**Problem to work on**: Rewrite the records that open with the line containing "The width and" and close with the line containing "horizontal scroll bar is", replacing "Find the location of" with "Show the position of" and leaving everything else unchanged.

**Records to process**:
......

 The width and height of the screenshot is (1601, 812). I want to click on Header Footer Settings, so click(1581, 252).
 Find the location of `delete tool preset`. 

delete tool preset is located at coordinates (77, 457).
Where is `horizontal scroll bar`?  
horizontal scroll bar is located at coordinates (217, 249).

......

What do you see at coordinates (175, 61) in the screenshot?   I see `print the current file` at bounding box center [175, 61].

......

**Exercise solution**:
 The width and height of the screenshot is (1601, 812). I want to click on Header Footer Settings, so click(1581, 252).
 Show the position of `delete tool preset`. 

delete tool preset is located at coordinates (77, 457).
Where is `horizontal scroll bar`?  
horizontal scroll bar is located at coordinates (217, 249).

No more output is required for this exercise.